__WORK INSTRUCTIONS__
Search the records that follow and extract every line containing the string "menu".

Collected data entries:
———
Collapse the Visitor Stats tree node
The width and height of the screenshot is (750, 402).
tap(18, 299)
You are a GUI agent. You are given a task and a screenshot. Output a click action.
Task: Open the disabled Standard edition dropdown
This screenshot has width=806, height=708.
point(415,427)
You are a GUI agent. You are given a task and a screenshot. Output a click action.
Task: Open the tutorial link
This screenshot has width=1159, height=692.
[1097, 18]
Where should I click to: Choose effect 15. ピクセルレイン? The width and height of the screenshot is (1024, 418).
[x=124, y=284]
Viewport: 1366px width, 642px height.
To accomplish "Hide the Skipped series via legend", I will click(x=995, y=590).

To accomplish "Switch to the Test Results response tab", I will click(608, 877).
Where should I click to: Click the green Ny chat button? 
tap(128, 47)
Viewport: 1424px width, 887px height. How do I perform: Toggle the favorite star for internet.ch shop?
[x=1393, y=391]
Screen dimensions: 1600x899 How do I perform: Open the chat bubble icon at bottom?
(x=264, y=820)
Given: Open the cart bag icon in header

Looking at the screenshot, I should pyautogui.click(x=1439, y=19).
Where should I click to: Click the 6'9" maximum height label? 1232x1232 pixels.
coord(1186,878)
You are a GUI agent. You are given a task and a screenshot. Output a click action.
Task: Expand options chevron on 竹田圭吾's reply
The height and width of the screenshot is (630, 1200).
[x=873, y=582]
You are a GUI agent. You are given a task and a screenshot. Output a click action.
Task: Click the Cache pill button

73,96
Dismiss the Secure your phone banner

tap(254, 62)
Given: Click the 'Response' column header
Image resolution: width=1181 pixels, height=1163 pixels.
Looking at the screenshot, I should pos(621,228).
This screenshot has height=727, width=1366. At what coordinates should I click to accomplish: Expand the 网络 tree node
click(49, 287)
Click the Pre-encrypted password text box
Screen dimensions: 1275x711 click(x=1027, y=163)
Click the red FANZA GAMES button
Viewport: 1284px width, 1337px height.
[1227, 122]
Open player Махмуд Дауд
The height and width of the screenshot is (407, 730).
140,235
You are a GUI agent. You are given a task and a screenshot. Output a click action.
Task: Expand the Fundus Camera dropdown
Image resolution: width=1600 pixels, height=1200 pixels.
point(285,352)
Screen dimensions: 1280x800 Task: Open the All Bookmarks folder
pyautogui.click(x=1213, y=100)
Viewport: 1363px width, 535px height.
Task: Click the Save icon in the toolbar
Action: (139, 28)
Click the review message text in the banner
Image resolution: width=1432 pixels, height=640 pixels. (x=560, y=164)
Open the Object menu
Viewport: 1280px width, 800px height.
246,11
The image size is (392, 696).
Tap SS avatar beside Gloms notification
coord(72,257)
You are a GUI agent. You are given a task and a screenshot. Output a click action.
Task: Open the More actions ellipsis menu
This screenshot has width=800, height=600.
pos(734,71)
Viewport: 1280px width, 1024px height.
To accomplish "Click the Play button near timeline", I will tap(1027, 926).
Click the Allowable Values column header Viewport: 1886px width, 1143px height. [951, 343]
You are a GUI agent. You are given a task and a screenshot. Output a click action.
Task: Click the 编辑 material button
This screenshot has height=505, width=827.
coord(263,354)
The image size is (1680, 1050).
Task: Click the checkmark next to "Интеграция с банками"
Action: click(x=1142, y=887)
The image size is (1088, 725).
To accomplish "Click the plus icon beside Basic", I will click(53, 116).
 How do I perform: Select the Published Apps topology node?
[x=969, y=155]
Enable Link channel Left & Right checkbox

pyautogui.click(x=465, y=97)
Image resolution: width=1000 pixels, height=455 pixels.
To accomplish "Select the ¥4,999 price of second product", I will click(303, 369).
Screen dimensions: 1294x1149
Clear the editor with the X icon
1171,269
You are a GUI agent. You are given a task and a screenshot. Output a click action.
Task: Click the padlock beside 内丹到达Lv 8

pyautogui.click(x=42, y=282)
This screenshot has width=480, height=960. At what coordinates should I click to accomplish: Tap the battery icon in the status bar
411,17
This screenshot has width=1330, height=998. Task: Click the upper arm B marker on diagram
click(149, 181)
———
__EXERCISE ANSWER__
Open the Object menu
Task: Open the More actions ellipsis menu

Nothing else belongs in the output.